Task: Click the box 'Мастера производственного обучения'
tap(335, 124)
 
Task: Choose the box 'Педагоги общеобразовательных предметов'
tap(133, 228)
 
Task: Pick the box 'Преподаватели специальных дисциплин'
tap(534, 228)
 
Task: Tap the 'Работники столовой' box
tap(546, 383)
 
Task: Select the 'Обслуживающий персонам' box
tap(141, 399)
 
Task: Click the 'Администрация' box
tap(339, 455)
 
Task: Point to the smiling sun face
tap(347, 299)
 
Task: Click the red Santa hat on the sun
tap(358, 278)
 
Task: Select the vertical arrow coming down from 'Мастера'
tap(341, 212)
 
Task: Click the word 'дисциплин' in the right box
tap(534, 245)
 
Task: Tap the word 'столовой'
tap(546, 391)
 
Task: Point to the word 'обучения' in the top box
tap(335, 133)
---
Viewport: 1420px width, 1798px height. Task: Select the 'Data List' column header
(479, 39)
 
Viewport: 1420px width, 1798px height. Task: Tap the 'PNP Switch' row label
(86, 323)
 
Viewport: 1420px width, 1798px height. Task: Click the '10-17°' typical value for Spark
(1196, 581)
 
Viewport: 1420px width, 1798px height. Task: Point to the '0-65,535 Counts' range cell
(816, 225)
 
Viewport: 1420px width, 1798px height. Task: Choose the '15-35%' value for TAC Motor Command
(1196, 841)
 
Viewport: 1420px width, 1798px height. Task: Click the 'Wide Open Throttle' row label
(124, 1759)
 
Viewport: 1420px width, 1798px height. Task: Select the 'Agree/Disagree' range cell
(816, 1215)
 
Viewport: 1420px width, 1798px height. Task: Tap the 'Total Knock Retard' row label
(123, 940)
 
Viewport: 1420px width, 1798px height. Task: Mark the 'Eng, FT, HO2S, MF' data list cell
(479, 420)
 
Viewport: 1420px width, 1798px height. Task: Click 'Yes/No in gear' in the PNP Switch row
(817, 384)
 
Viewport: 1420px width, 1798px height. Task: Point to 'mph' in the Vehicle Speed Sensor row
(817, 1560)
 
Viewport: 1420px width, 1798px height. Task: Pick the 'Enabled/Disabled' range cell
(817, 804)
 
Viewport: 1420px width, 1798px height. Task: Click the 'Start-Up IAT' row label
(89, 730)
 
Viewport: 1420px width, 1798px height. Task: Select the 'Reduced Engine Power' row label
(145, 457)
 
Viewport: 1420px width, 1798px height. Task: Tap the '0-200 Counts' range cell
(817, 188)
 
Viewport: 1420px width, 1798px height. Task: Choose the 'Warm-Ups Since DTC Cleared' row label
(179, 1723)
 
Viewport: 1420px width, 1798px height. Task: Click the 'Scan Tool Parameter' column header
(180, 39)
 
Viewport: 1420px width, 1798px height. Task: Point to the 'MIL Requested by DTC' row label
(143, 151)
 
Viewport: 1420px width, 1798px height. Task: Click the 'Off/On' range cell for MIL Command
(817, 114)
--
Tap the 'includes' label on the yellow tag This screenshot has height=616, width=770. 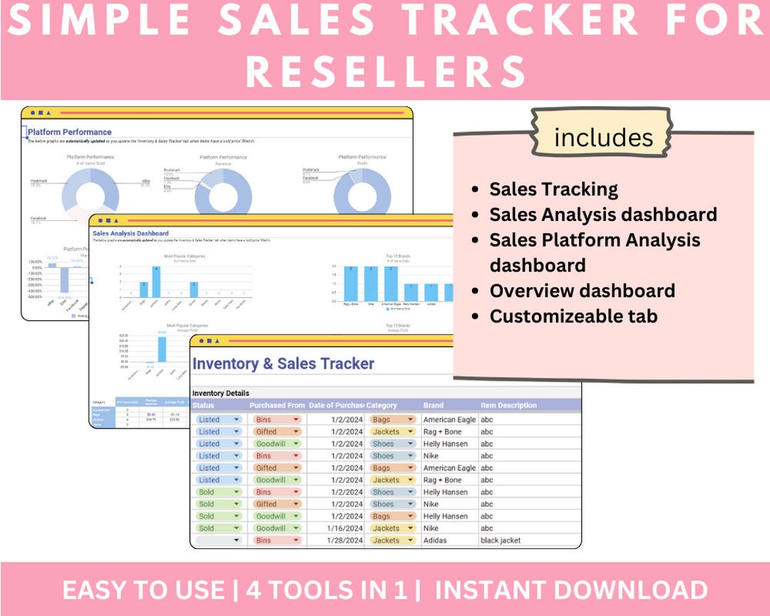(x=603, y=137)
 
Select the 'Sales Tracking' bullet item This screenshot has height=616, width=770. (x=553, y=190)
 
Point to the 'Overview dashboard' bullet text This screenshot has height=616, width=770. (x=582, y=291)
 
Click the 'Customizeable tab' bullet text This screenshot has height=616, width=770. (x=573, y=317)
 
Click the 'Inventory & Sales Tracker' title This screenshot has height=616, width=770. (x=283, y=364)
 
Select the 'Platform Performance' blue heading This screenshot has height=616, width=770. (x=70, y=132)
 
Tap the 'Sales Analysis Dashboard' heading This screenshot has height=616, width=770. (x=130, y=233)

§ **The problem**
Quote the material below word for word, starting with the line that contains "Viewport: 1420px width, 1798px height. Task: Select the 'Data" and going on through the line that contains "(1196, 581)".

§ **Solution**
Viewport: 1420px width, 1798px height. Task: Select the 'Data List' column header
(479, 39)
 
Viewport: 1420px width, 1798px height. Task: Tap the 'PNP Switch' row label
(86, 323)
 
Viewport: 1420px width, 1798px height. Task: Click the '10-17°' typical value for Spark
(1196, 581)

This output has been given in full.